* Source extract
------------------------------------------------------------

McMillan Cottom: In a broken-windows approach to policing, being black is the broken window. It is just cause for aggressive policing. The Philadelphia police commissioner wasn’t wrong when he said the officers did their job. They did. And that’s the problem.

Harris: Yes. While Starbucks is getting this image makeover, no one is questioning why this is a justified method for regulating space in the first place. Maybe the cops don’t have to arrest these guys for not ordering fast enough.

Demby: I was talking to Phillip Atiba Goff, the co-founder of the Center for Policing Equity and a Philly dude, who said it’s a mistake to partition the public’s racial bias off from the police’s racial bias. The police were called into this situation, as a colleague said, to mediate a misunderstanding, like they were RAs in a dorm and not armed agents of the state with broad discretion to use violence and detain people. And so there’s this way that the reasonableness of white people’s fears about black people is backed up by institutions. Folks call the cops to back them up in disagreements with other members of the public in ostensibly public spaces open to everyone.

I’m trying to imagine the cops dragging McArdle away in handcuffs from her laptop and a long-empty latté  as she drafts her column in a coffee shop. I guess my liberal privilege is still unchecked, because I can’t.

New Wealth Gap Research

A new report by a group of economists led by William Darity, Jr. and Darrick Hamilton identifies misguided approaches to understanding and rectifying the gap in wealth between white and black Americans (note: I came across this in the Twitter feed of Chicago sociologist/poet/polymath Eve Ewing. I posted about her New Republic report on the Chicago Housing Authority’s perverse refusal to build housing a while back. Follow @eveewing).

The picture is grim, with black households averaging less than ten percent of white household wealth (depending on which data is used, due to sampling variations). And, while a typical white household at the poverty line has about $18,000 in net worth, the typical black family with similar income has net worth of approximately zero. Whites are disproportionately represented among the wealthy and constitute nearly all of the top percentile. Within racial groups, a black family at the 99th percentile has just one eighth the wealth of a white family at the 99th percentile ($1.5 vs $12 million).

The authors offer a pointed rebuke to conservative and neoliberal policy prescriptions, which they content fail to grapple with the importance of intergenerational wealth transfers and instead blame dysfunction in the here-and-now among black Americans for their lagging wealth:

In this report, we address ten commonly held myths about the racial wealth gap in the United States. We contend that a number of ideas frequently touted as “solutions” will not make headway in reducing black-white wealth disparities. These conventional ideas include greater educational attainment, harder work, better financial decisions, and other changes in habits and practices on the part of blacks. While these steps are not necessarily undesirable, they are wholly inadequate to bridge the racial chasm in wealth.

------------------------------------------------------------

* Recorded information
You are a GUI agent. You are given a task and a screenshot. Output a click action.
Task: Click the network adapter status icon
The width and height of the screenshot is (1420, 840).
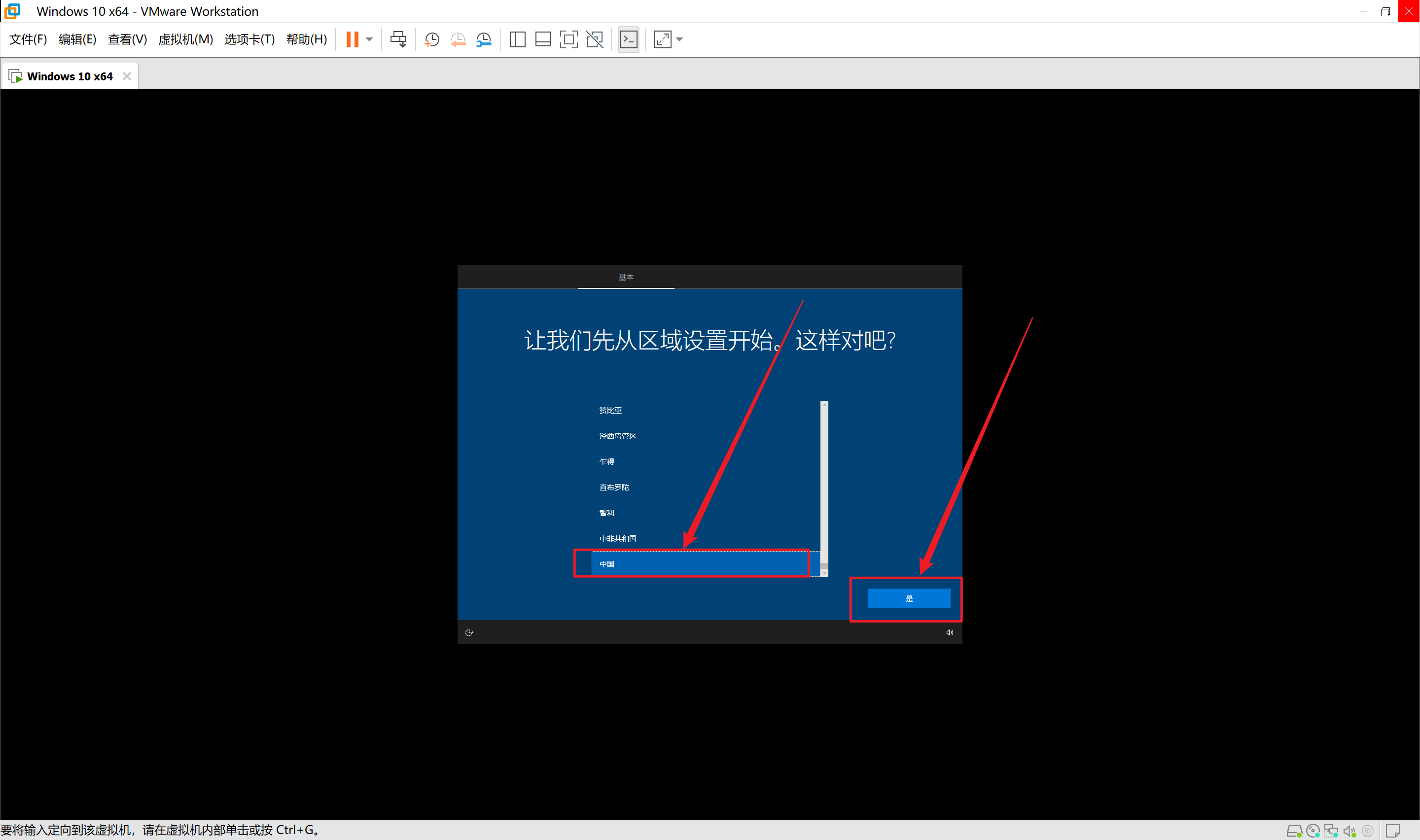tap(1331, 831)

------------------------------------------------------------

* Goals
a) According to the excerpt on policing and the wealth gap, what is the approximate net worth of a typical white household at the poverty line?
b) Render this sentence from the excerpt on policing and the wealth gap in Spanish: "Whites are disproportionately represented among the wealthy and constitute nearly all of the top percentile."
c) Reproduce everything in the excerpt on policing and the wealth gap from "The picture is" down to "vs $12 million).".
The data isn't needed for any of this.

* The answers
a) About $18,000.

b) Los blancos están representados de manera desproporcionada entre los ricos y constituyen casi la totalidad del percentil más alto.

c)
The picture is grim, with black households averaging less than ten percent of white household wealth (depending on which data is used, due to sampling variations). And, while a typical white household at the poverty line has about $18,000 in net worth, the typical black family with similar income has net worth of approximately zero. Whites are disproportionately represented among the wealthy and constitute nearly all of the top percentile. Within racial groups, a black family at the 99th percentile has just one eighth the wealth of a white family at the 99th percentile ($1.5 vs $12 million).